++++ PROVIDED RECORDS ++++

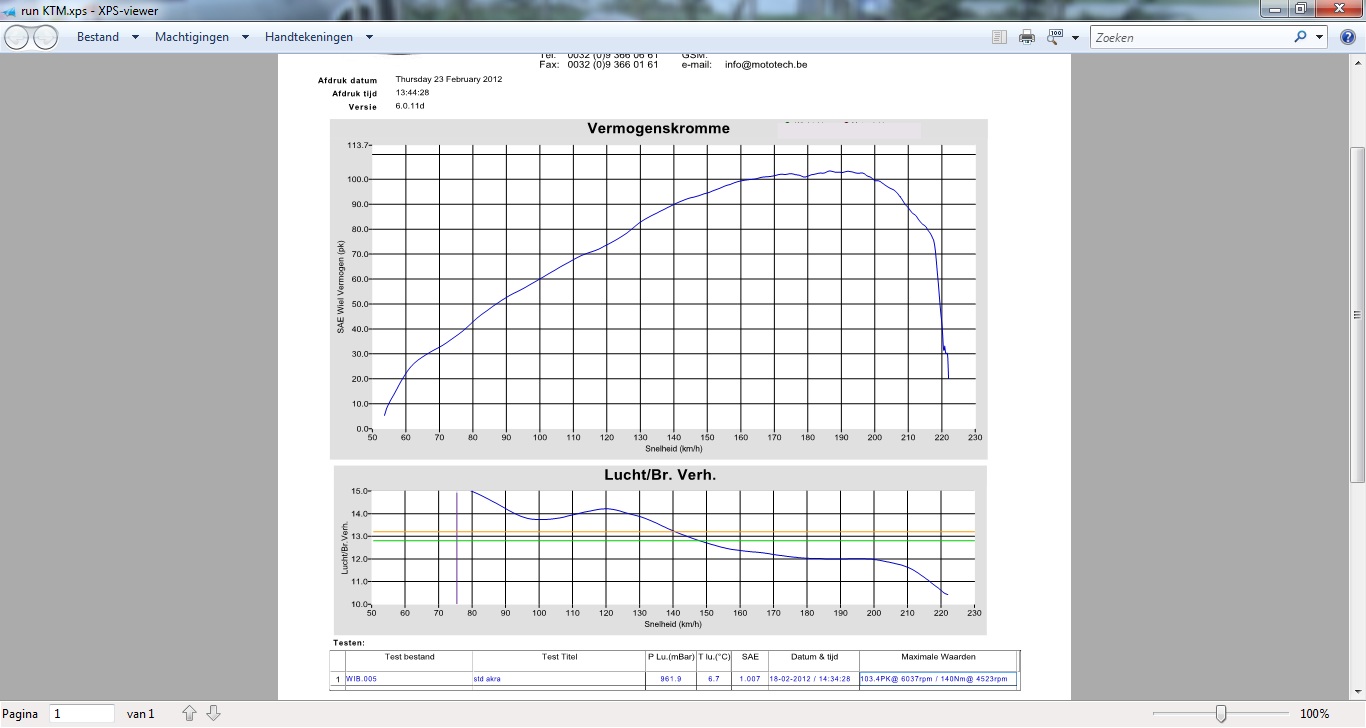Click the WIB.005 test file entry

362,679
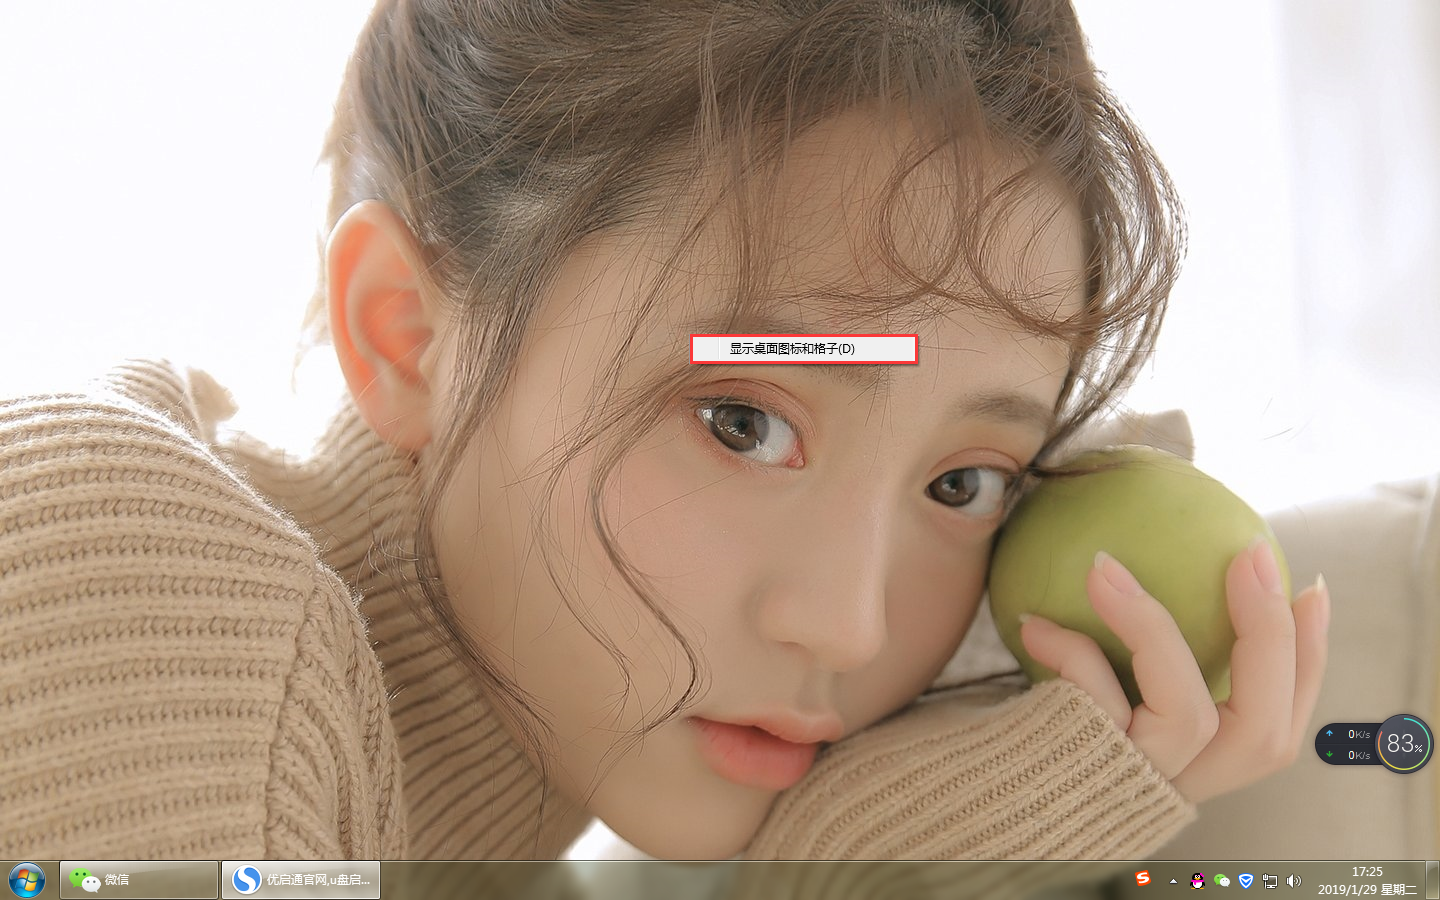Viewport: 1440px width, 900px height.
Task: Open the QQ penguin tray icon
Action: coord(1197,881)
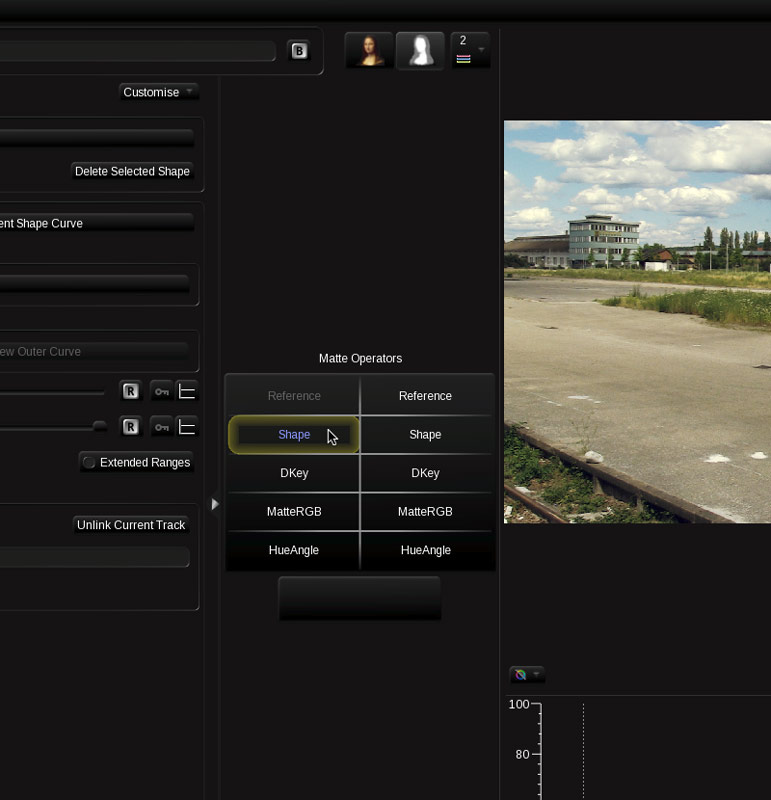
Task: Enable the Extended Ranges option
Action: [136, 462]
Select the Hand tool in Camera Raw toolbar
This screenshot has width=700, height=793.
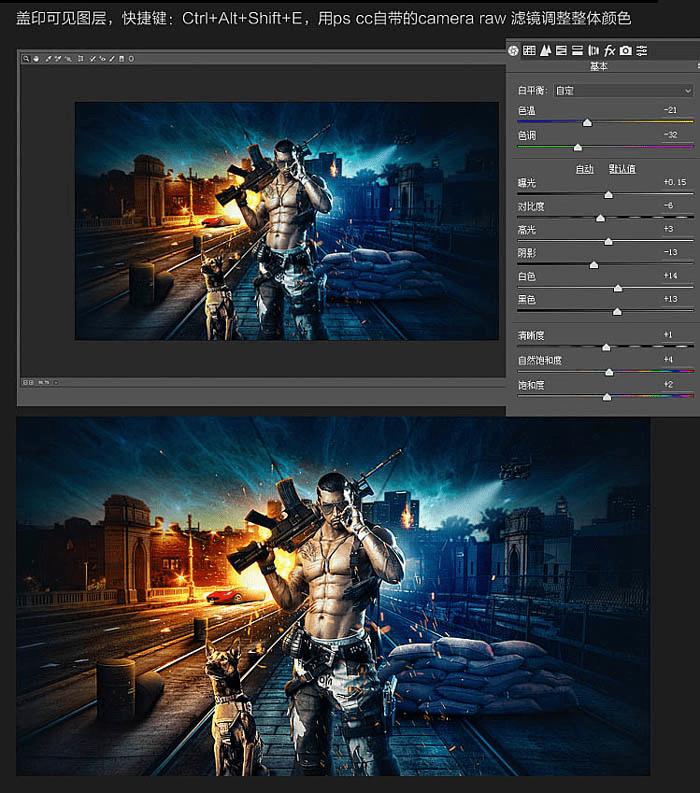tap(36, 59)
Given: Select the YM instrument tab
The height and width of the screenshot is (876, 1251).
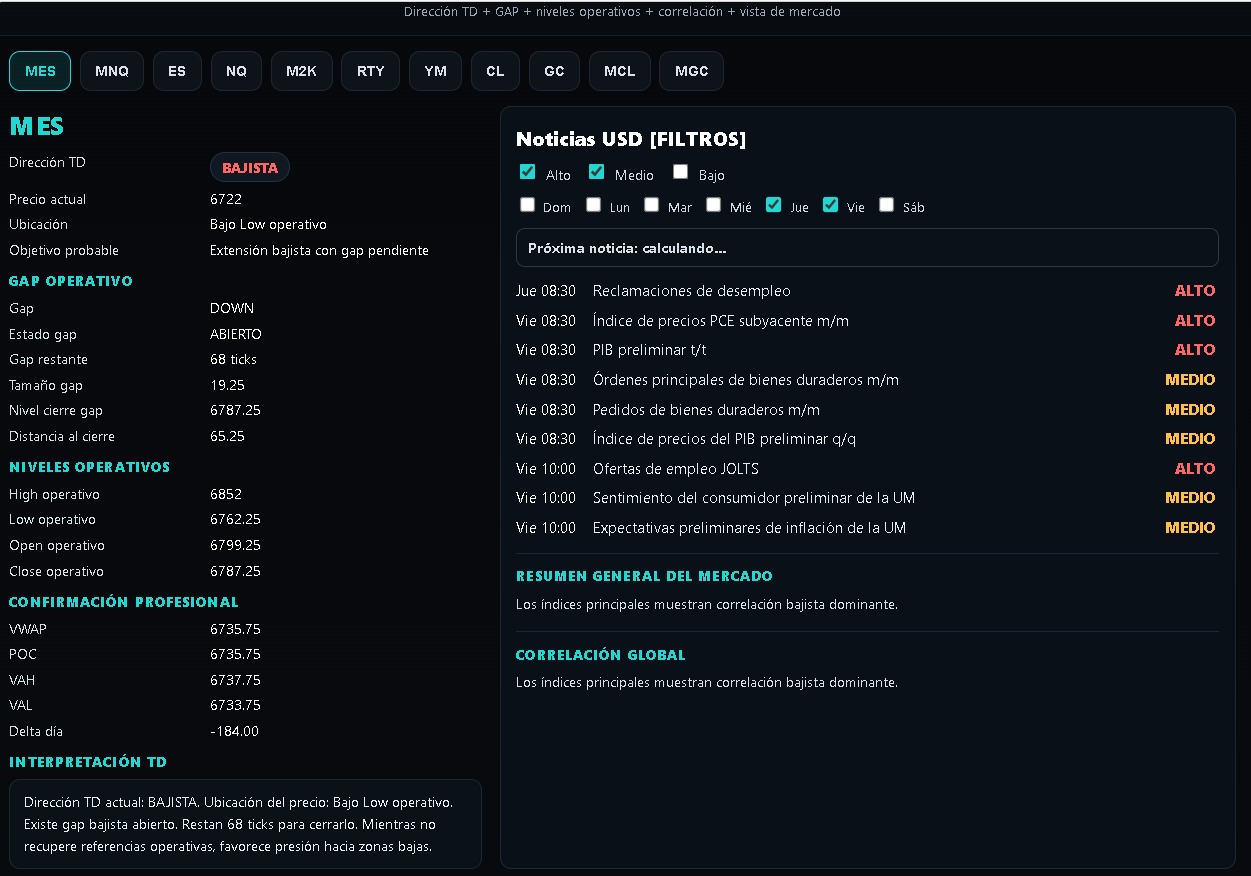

++++

> _THE TASK_
Show the lines where the word "Select" appears in the entries.

> _RESPONSE TO THE TASK_
Select the Hand tool in Camera Raw toolbar
Given: Select the YM instrument tab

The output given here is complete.